By now you know that credit reporting agency Equifax was hacked, and with it, potentially 143 million Americans social security numbers, birth dates, and then some. Unless, according to the criminals who supposedly hacked them, Equifax pays up.
That’s according to an onion site, whose authors insist that if Equifax forks over 600 Bitcoin — approximately $2.66 million at the time of this writing — then they’ll delete all the stolen data. Oh, and Equifax better decide quickly, because if the ransom isn’t paid, the self-identified hackers say they’ll dump all the data on September 15th.
Well, almost all of the data. The supposed hackers wrote that they won’t publicly post credit card numbers — suggesting an intention to get some illicit use out of those.
“We are two people trying to solve our lives and those of our families,” the site explains. “We did not expect to get as much information as we did, nor do we want to affect any citizen. But we need to monetize the information as soon as possible.”

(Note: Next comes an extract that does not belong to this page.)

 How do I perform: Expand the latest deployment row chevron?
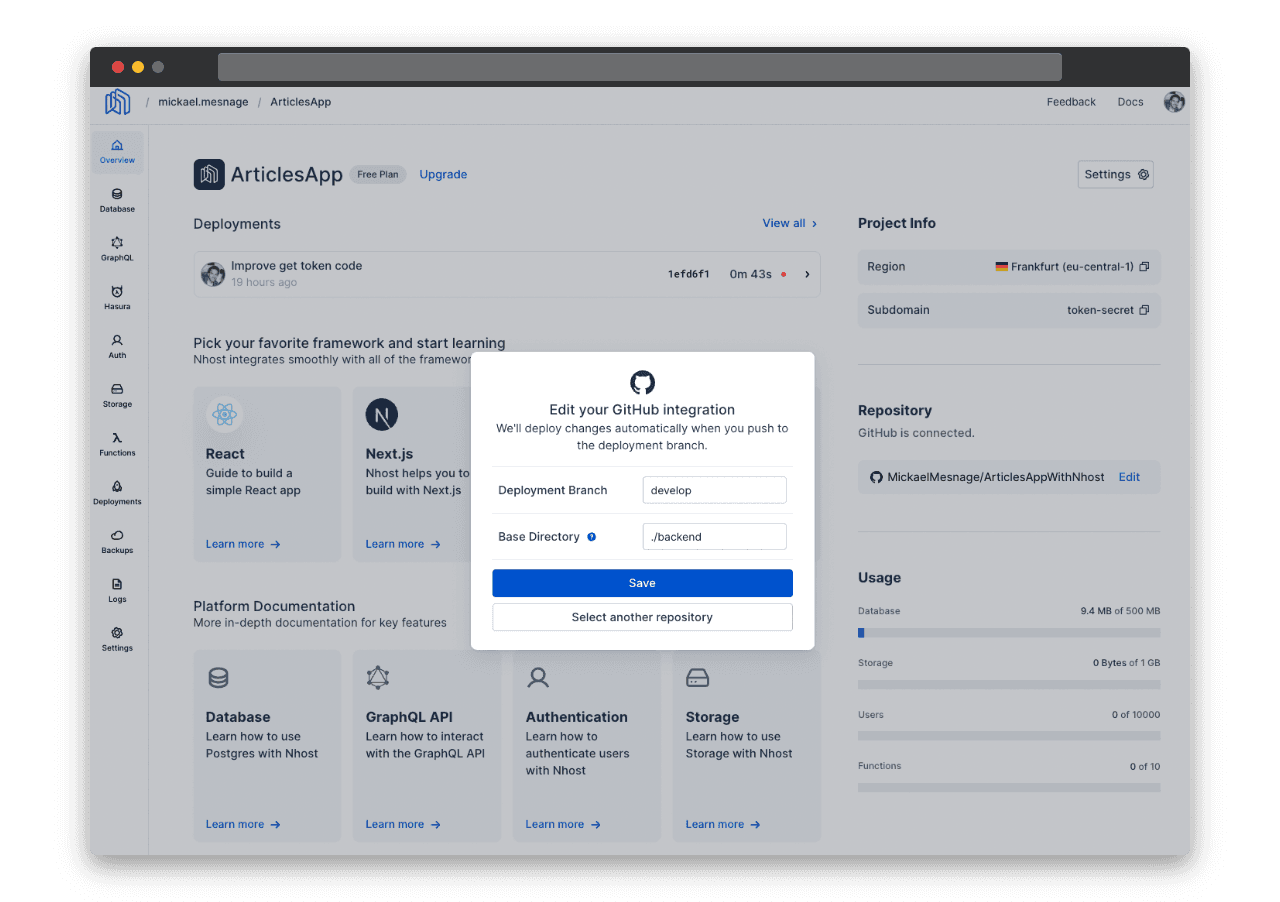click(x=807, y=274)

Now, you’d be right to be skeptical of these claims — after all, it’s pretty easy to throw together a website and pretend to be a hacker. However, there’s a twist: In a message addressed to Equifax the authors say they can prove they’re legit.
“Request a specific part or a specific data from an email that corresponds to Equifax and we will send it to you,” the group explains.

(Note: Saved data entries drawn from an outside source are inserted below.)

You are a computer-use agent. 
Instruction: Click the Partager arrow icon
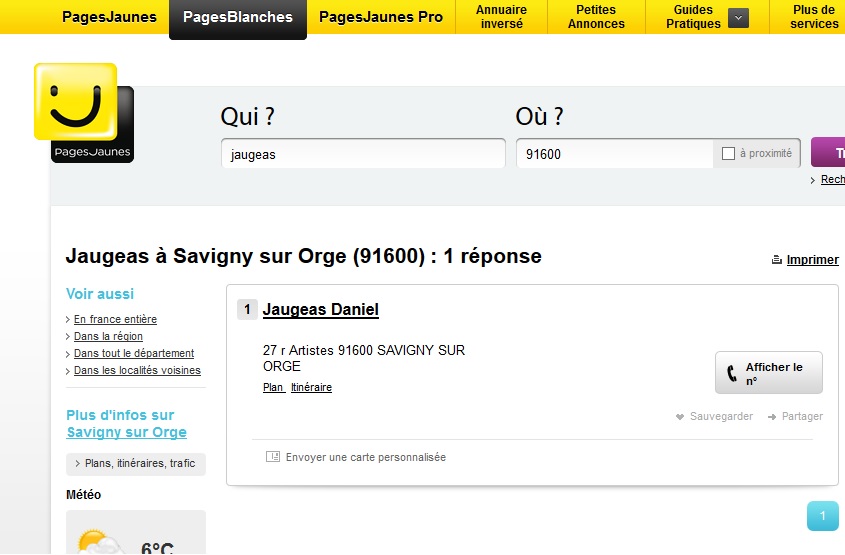[773, 417]
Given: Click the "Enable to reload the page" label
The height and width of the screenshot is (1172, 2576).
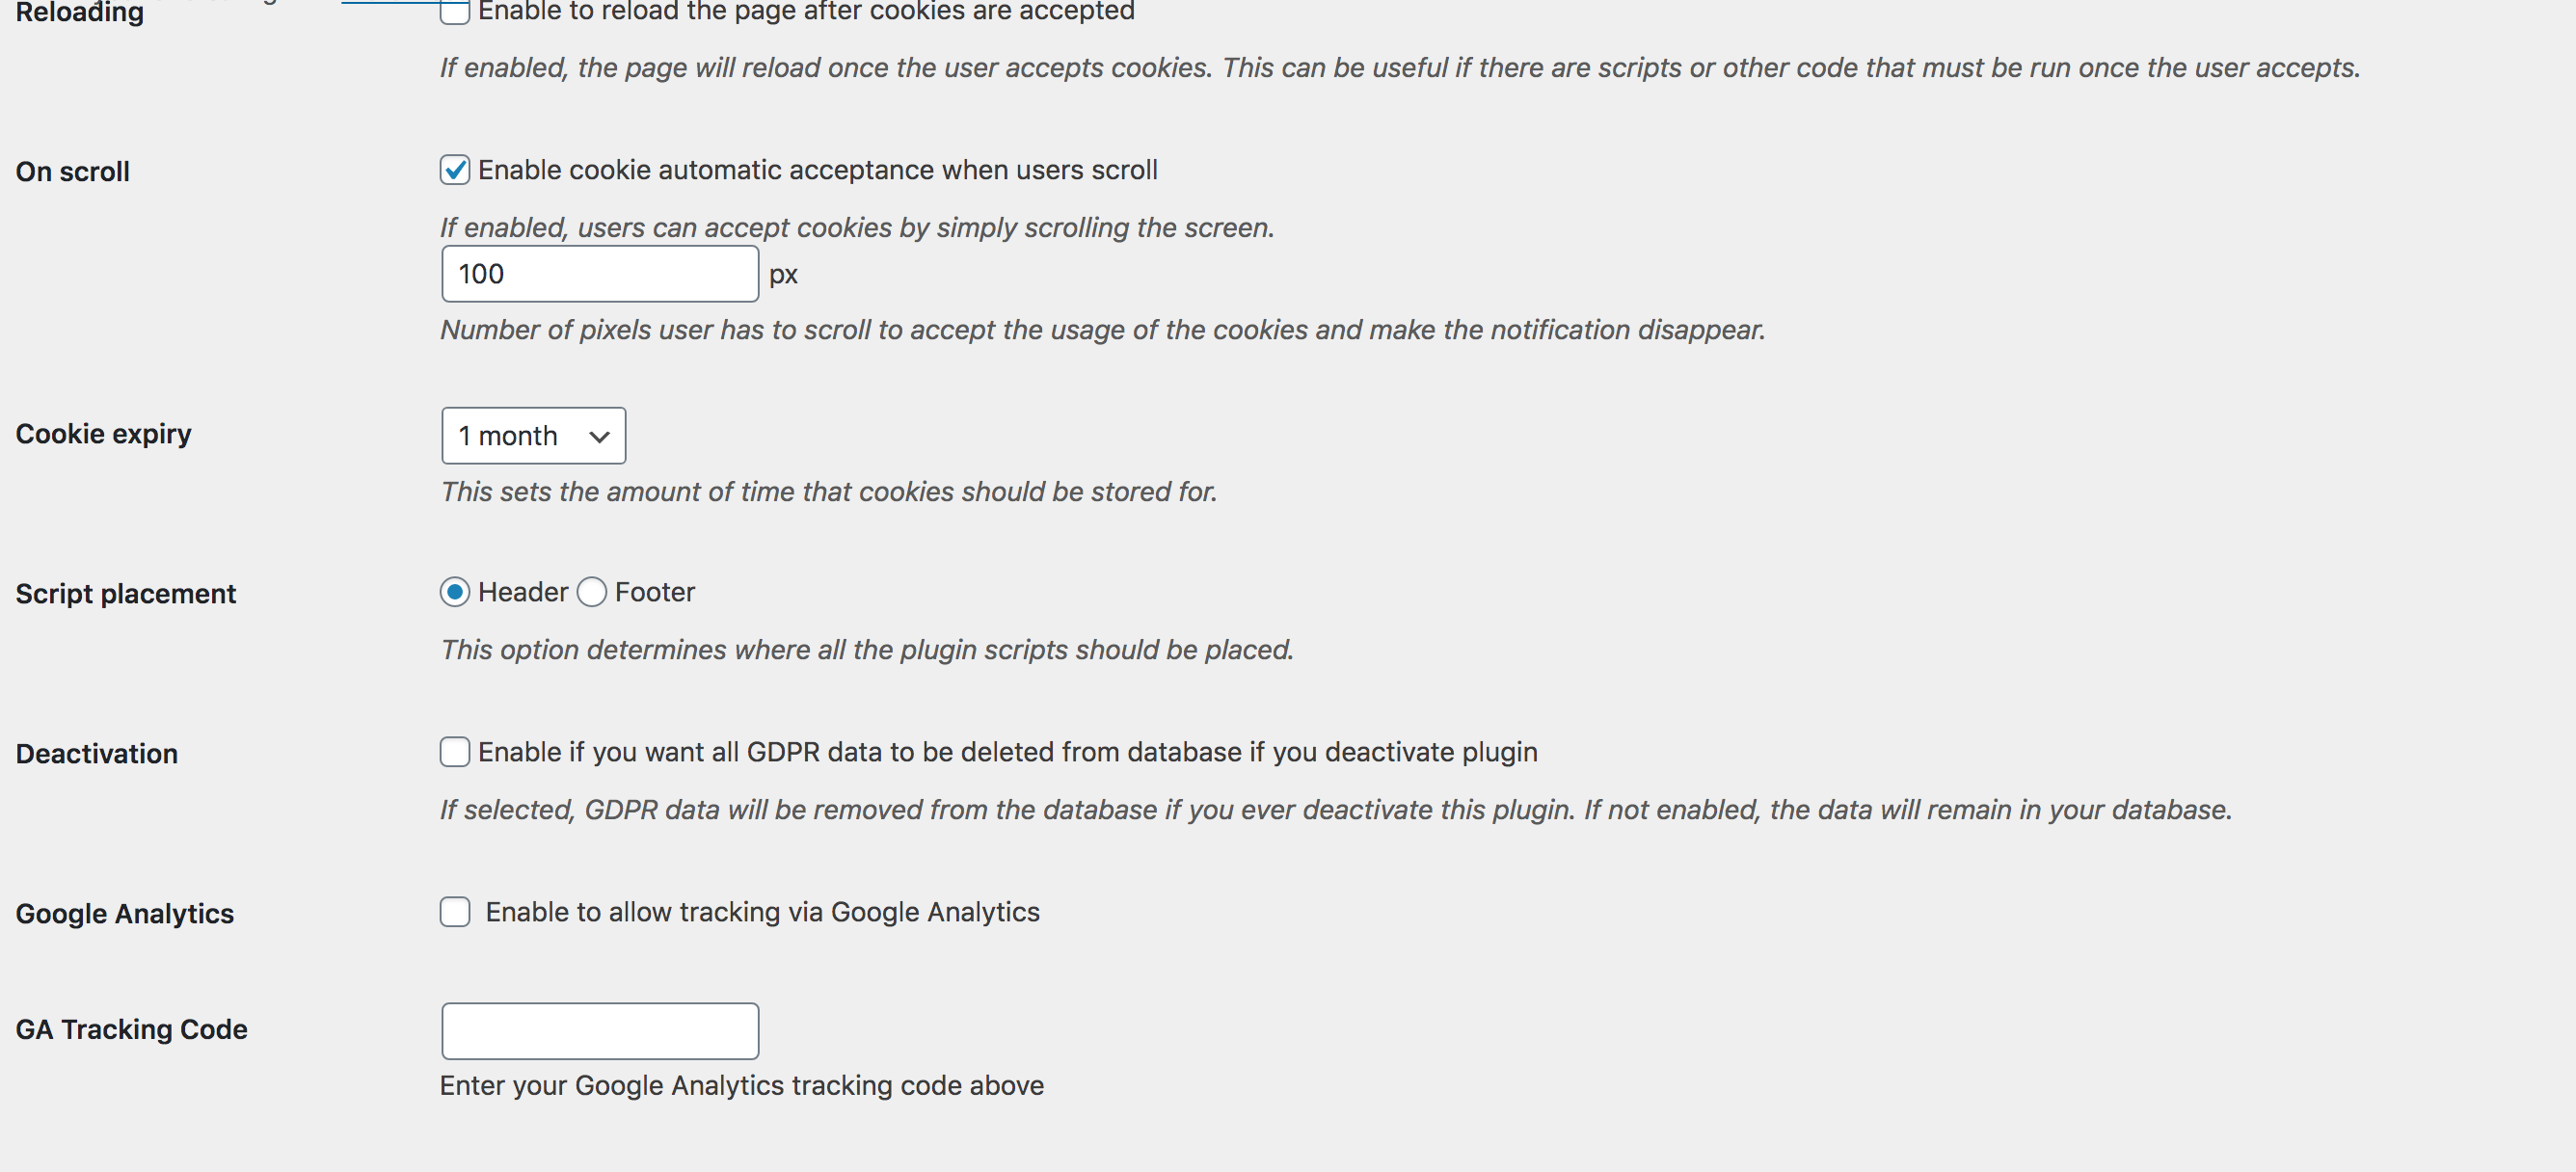Looking at the screenshot, I should [x=806, y=11].
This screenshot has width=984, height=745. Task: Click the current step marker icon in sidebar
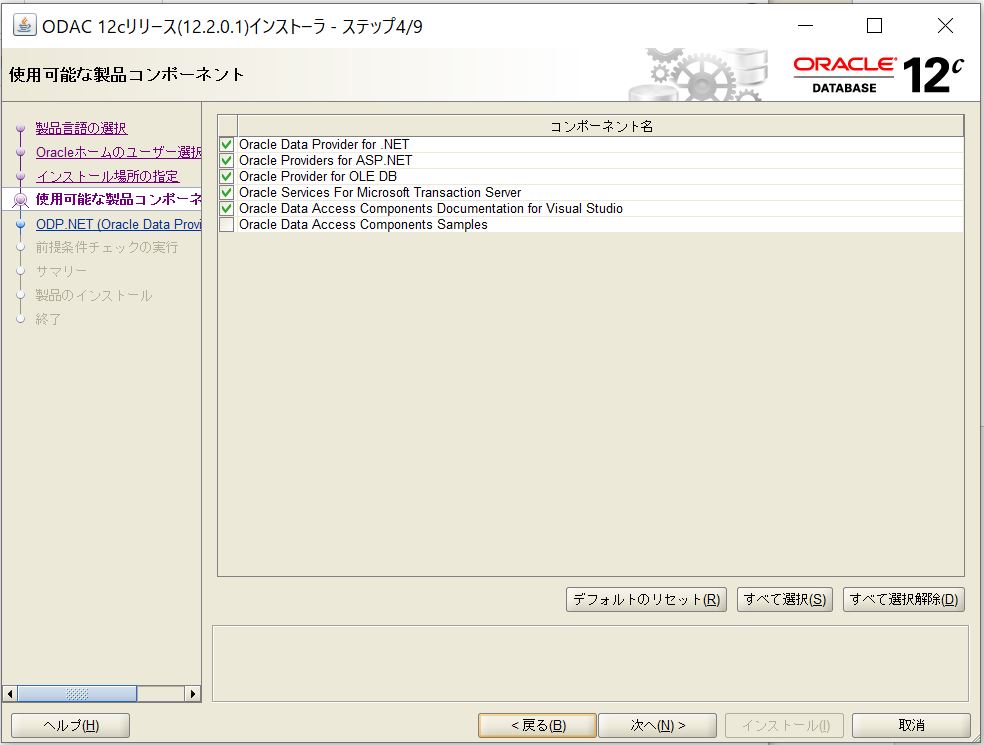coord(20,201)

We’ve reached out to Equifax for comment, but haven’t received a response as of press time. The people behind the onion site, however, did respond to our inquiry. They offered to prove they have access to the data, but as of the time of this writing have failed to do so.

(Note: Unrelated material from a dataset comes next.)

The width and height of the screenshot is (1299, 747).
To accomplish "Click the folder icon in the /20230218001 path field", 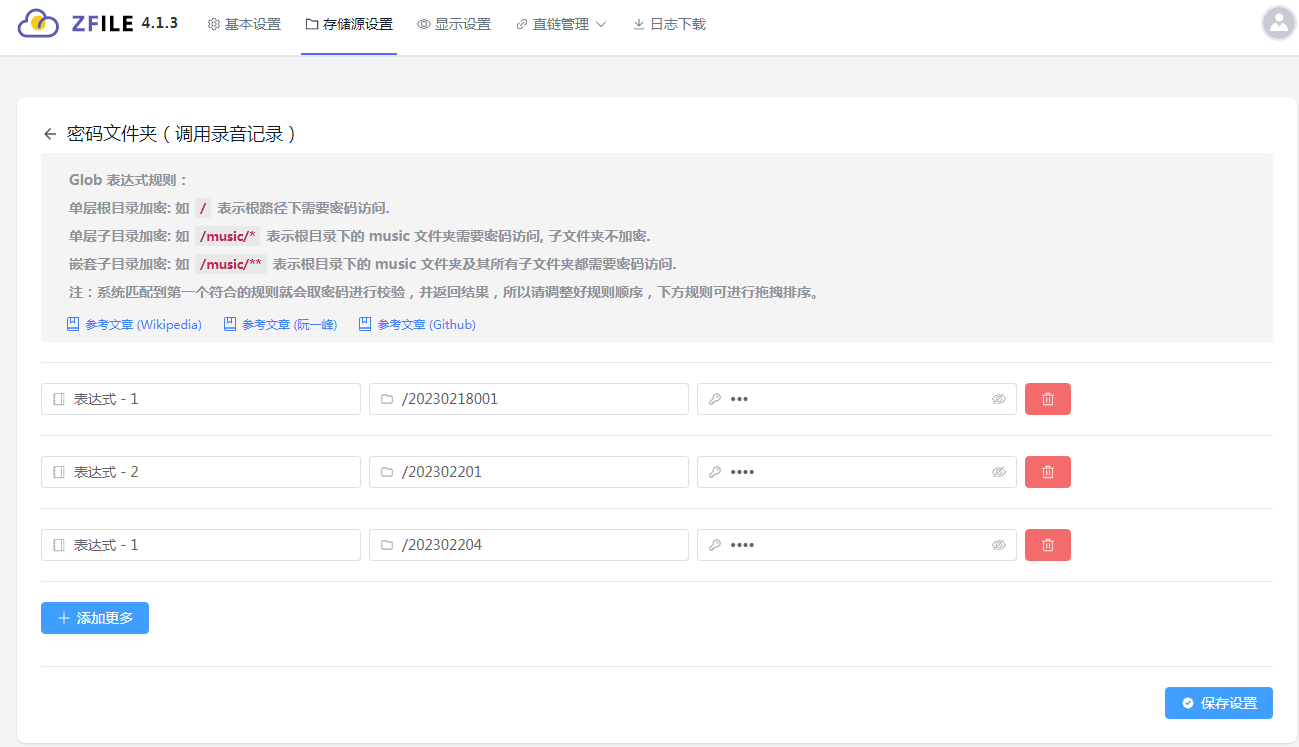I will [387, 398].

“We are not going to give interviews, our only intention is to solve this issue with EQUIFAX,” they wrote. “We do not have expectations to collect anything so on the 15th everything will be published except the credit cards.”
Importantly, the email address used by the group references the “national shitposting agency,” which security reporter Catalin Cimpanu of Bleeping Computer writes “is linked to a notorious group of 4chan pranksters.” This, of course, suggests whoever is behind the site might just be screwing with people for the fun of it.
And the purported hackers do appear to have a sense of humor — albeit, a twisted one. That 600 BTC ransom equalling roughly $2.6 million? Here’s how they claim to have arrived at the number.
“Equifax executives sold 3 million dollars in shares taking advantage of their insider information after the attack,” notes the site. “We believe that 600 BTC is a fair amount.”
That shade is a reference to the Equifax execs who sold around $1.8 mil in company stock after Equifax discovered the breach — but before it alerted the public.
While it’s too early to tell if this group is the real deal or just some scammers trying to make a quick few (million) bucks, ransoming hacked data is very much a thing. And on September 15, 143 million Americans may find out just how authentic this crew is. Here’s hoping Equifax is paying attention.
This story has been updated to include comment from, and more information about, the alleged hackers.